Data records
====

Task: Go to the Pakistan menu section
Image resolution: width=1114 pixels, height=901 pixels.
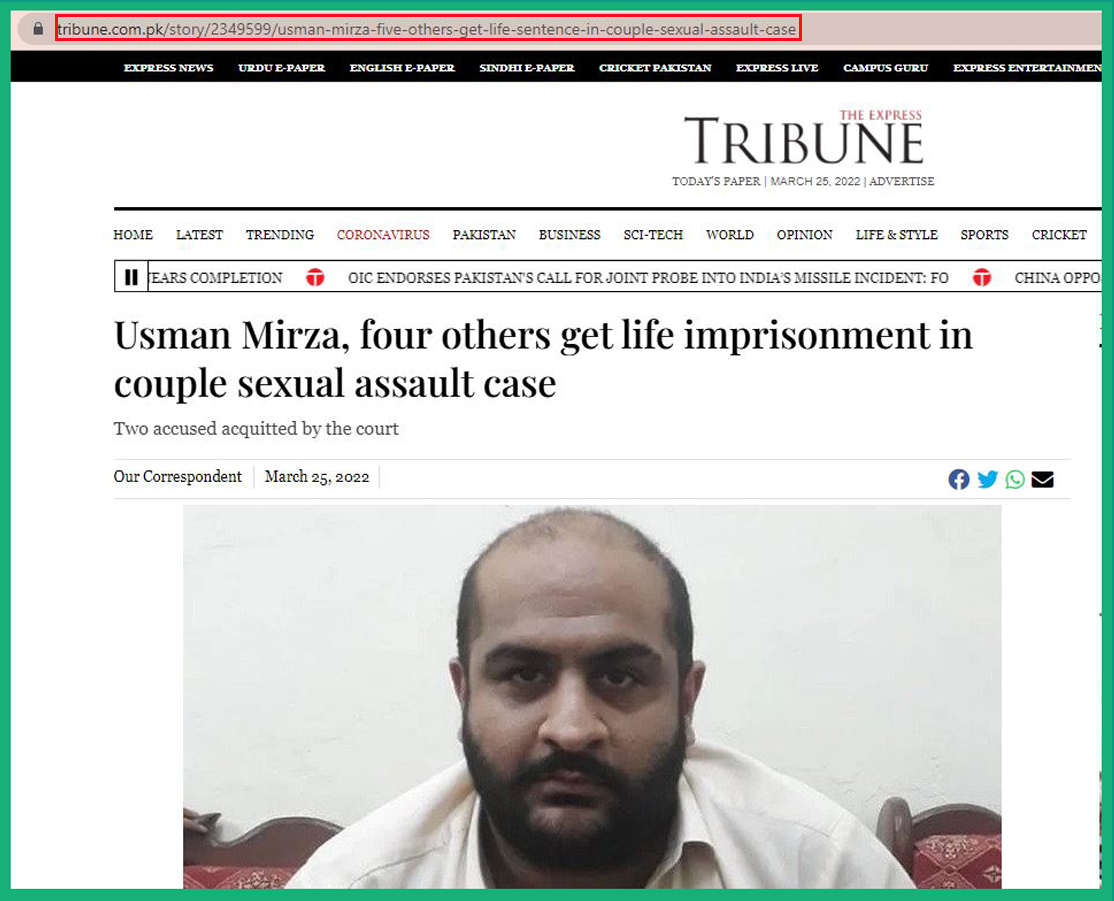Action: (484, 235)
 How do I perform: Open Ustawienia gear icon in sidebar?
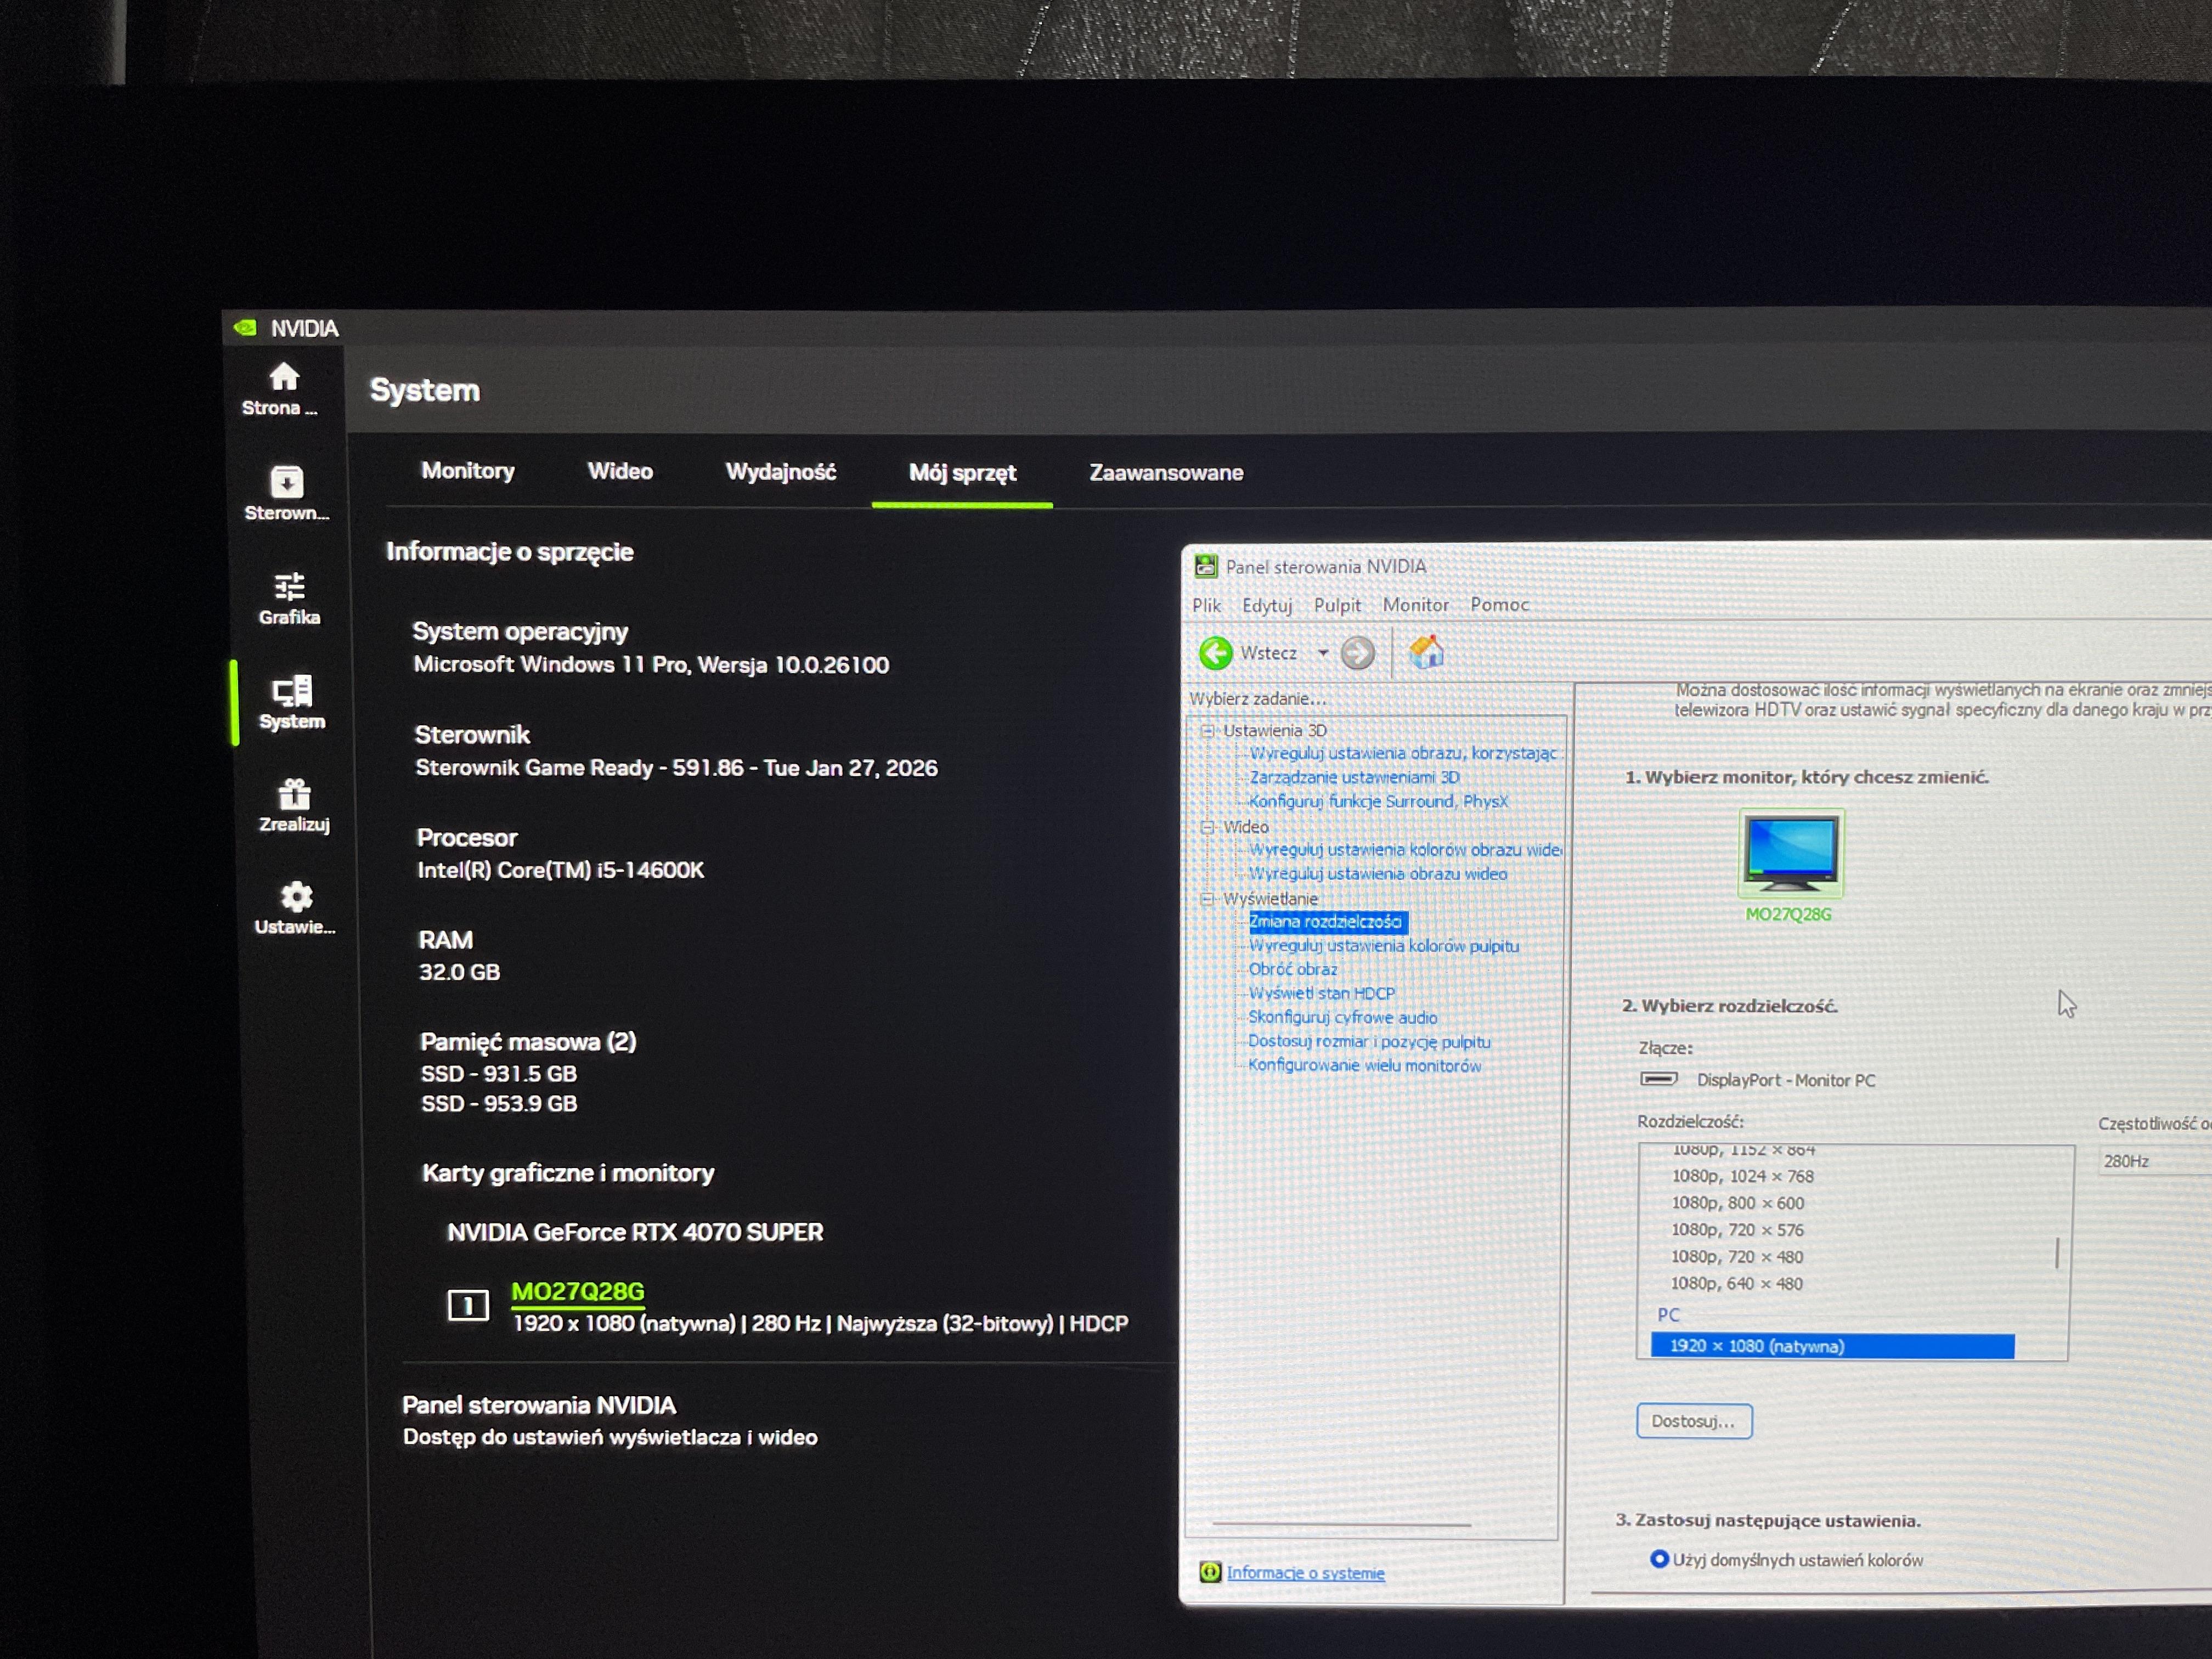pos(296,897)
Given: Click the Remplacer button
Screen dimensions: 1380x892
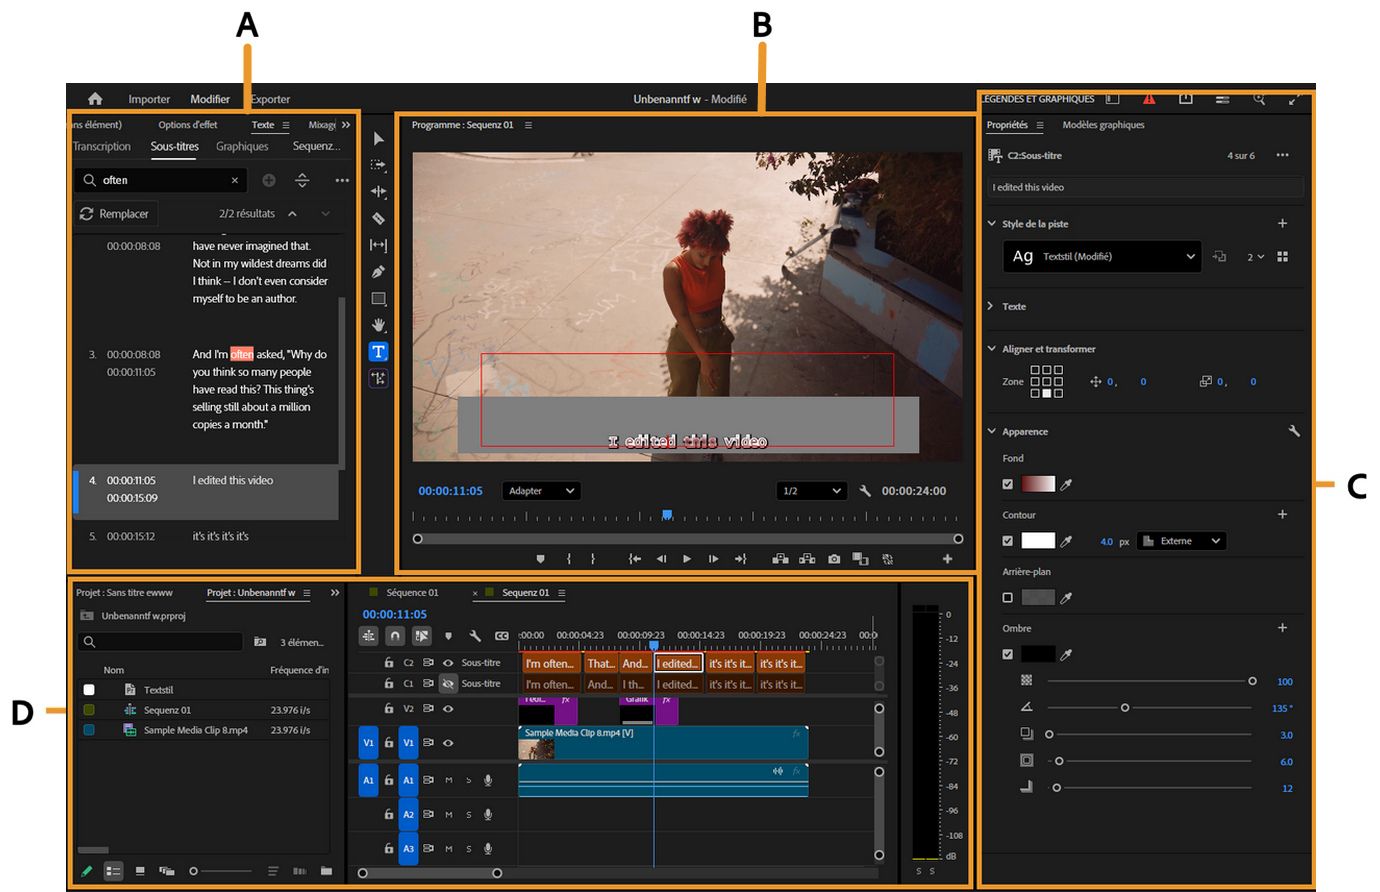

====

→ **Problem description**: Copy every line of the records above word for word, leaving out the pictures.

→ **Solution to this exercise**:
Task: Go to the Pakistan menu section
Image resolution: width=1114 pixels, height=901 pixels.
Action: (484, 235)
 How do I perform: Open Ustawienia gear icon in sidebar?
pos(296,897)
Given: Click the Remplacer button
Screen dimensions: 1380x892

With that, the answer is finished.